Today’s inspiration is one of my favourite TV series, A Place to Call Home (APTCH). Set in the fictional town of Inverness in regional New South Wales (Australia) in the 1950s, this rich and intricate series delves into the lives of the Blighs, a wealthy farming family. 

*Spoiler alert*
In the first episode, Sarah, a nurse returning from Europe after World War II, crosses paths with the Blighs on the voyage home to Australia. This chance meeting signifies the beginning of a decades-long, turbulent relationship full of ups and downs. Embraced by some, but considered a threat by others, Sarah often finds herself at the centre of many dramas that unfold within the Bligh family, as well as the wider Inverness community.  

The quality of the storylines, casting and set is consistently impeccable throughout all six seasons, with every little detail meticulously accounted for. There is much foreshadowing and many ‘Easter eggs’ to keep the viewer guessing. I have watched the series from start to finish several times, and still notice subtle but cleverly crafted plot twists that I hadn’t fully picked up on before. 

As the characters are developed in depth throughout the series, the Bligh family traditions and values are constantly challenged and redefined. A diverse array of rich and controversial topics is explored, many of which were considered ‘taboo’ in 1950s regional Australia. For example, interracial and interfaith marriage, pregnancy before marriage, homophobia, abortion, PTSD, family violence, adultery, war crimes, political corruption, insanity, conspiracy and even murder. There truly is never a dull moment!

I have found so much inspiration in this series for Janet’s Yellow Butterflies. One example is Sarah’s estrangement from her husband René. Sarah and René, a Jew, were separated during the war when he was taken prisoner. After spending years searching for him, Sarah finally returns home to Australia, but never gives up hope of reuniting with him again some day. Years later, she receives a letter from René’s sister in France saying that he had been found, but has a severe brain injury. Although she is now engaged to George Bligh, Sarah rushes back to Europe to be by Rene’s side, not knowing what her future will hold.

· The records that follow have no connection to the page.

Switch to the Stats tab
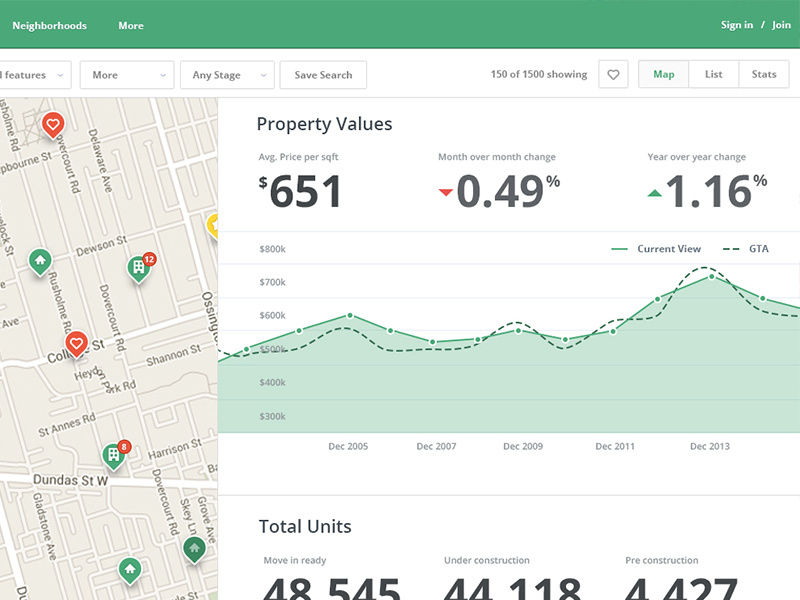 tap(763, 73)
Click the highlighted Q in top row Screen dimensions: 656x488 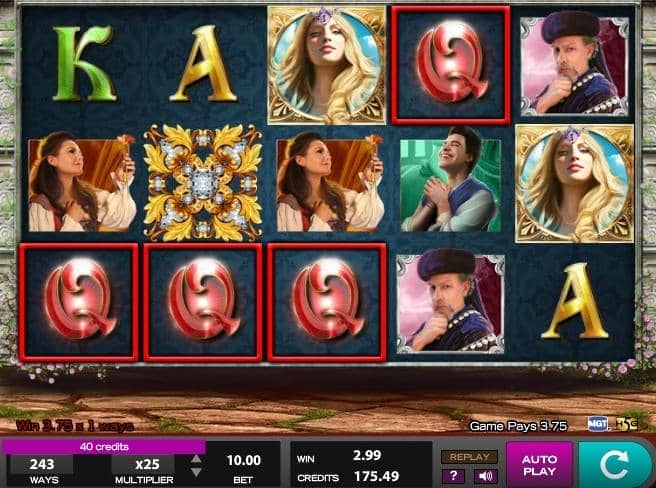click(451, 65)
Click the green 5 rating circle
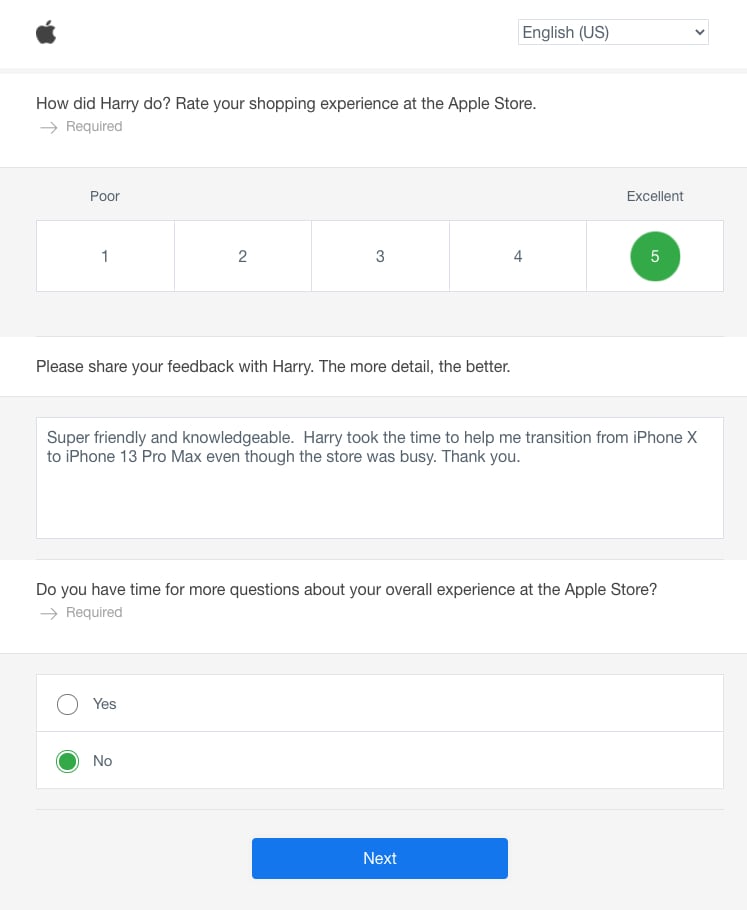The width and height of the screenshot is (747, 910). (655, 256)
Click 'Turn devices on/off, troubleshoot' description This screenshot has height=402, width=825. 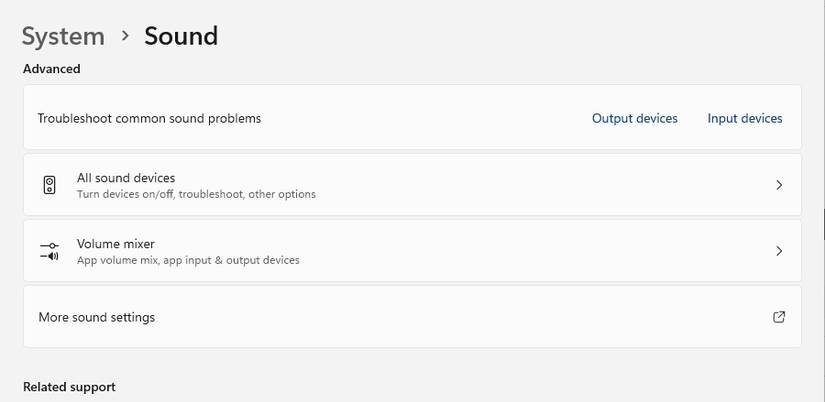click(x=196, y=194)
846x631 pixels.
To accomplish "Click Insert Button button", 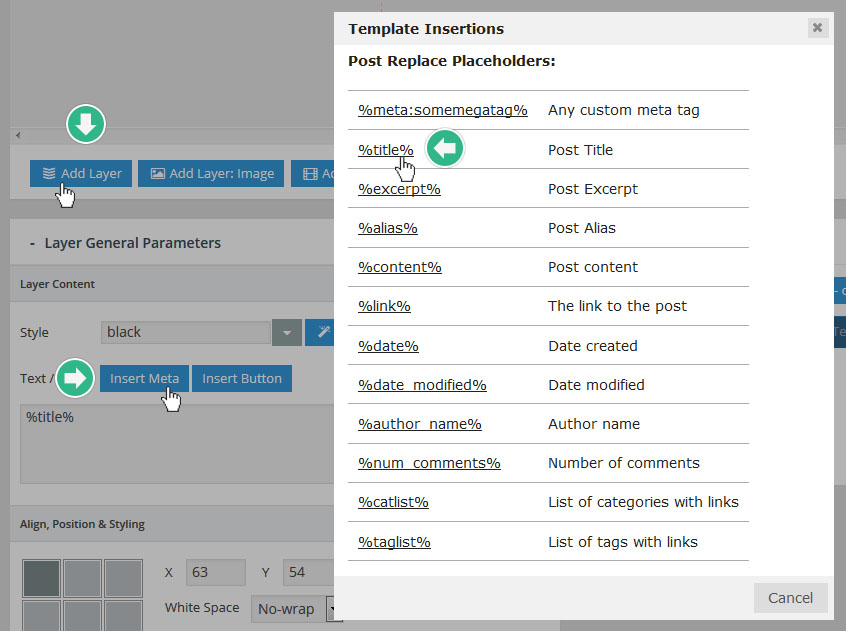I will pos(241,378).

This storyline helped me to empathise with what it might be like to be separated from one’s family abruptly, not knowing if you would ever see them again. In Janet’s Yellow Butterflies, Janet’s daughter Mairi absconds from her execution, leaving behind her husband and child. Many years later, she has the opportunity to reconnect with them again. Imagine the emotions she experiences in the lead-up, as she has no idea whether they would want to see her, or if her husband has remarried. On the flipside, the story also gives insights into her husband and child’s perspectives of this unexpected reunion.

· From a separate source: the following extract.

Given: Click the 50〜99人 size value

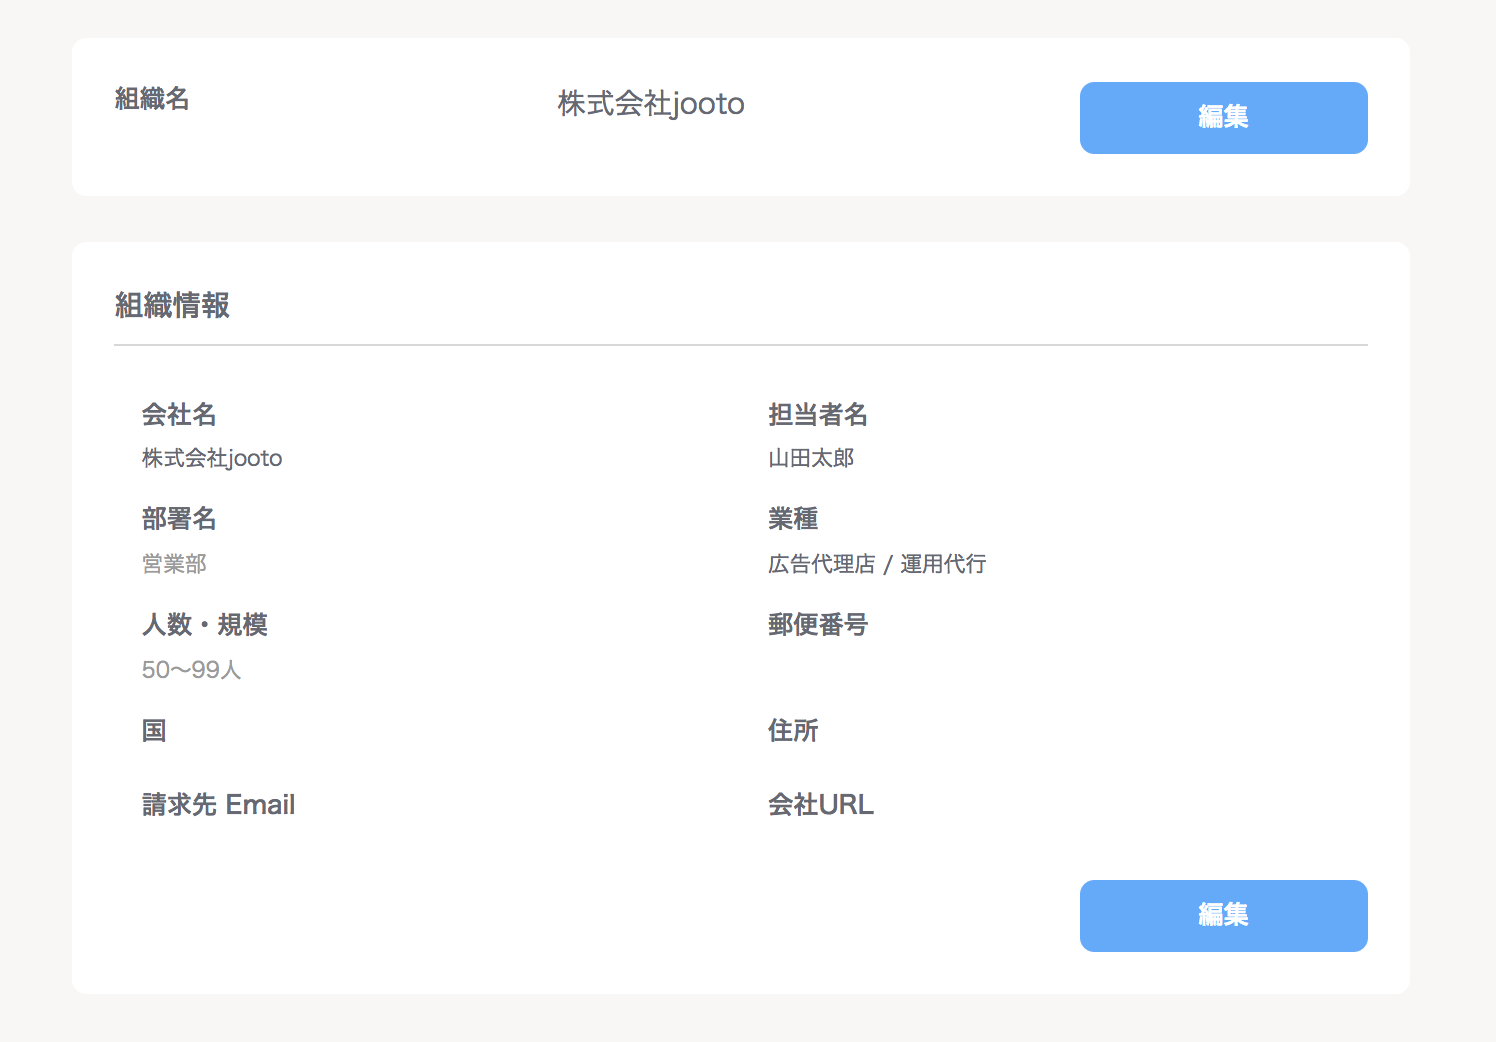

Another APTCH example which inspired Janet’s Yellow Butterflies was James and Olivia Bligh’s marriage. James knew from a young age that he is gay, but marries Olivia to ‘keep up appearances’. Olivia is oblivious at first, but gradually realises the situation she has found herself in. 

In Janet’s Yellow Butterflies, Mairi finds herself in a similar situation to James, in that she marries a man under the guise of being single, although she is already married. Every day she has to live with the guilty secret of her ‘other family’.

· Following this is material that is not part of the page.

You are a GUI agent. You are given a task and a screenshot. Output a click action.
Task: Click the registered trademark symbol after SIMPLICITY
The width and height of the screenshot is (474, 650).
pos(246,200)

In APTCH, Anna Bligh discovers in adulthood that she was adopted. As she comes to terms with this unexpected news, she begins to see her own identity in a different light, and her perspective on others around her changes.

A character in Janet’s Yellow Butterflies is confronted with a similar situation, and Anna’s experience helped inspire how this unfolded. 

APTCH has a strong community of followers from around the world, and a number of events have taken place connecting the cast and fans. I was fortunate to participate in an online event featuring Bevan Lee, the writer and mastermind behind the series. Bevan has written many Australian series over the years, but APTCH is considered one of his best. I had the opportunity to tell Bevan how much I admire his work, especially as an aspiring author, and he was delighted to know he has been an inspiration. A special moment I will never forget!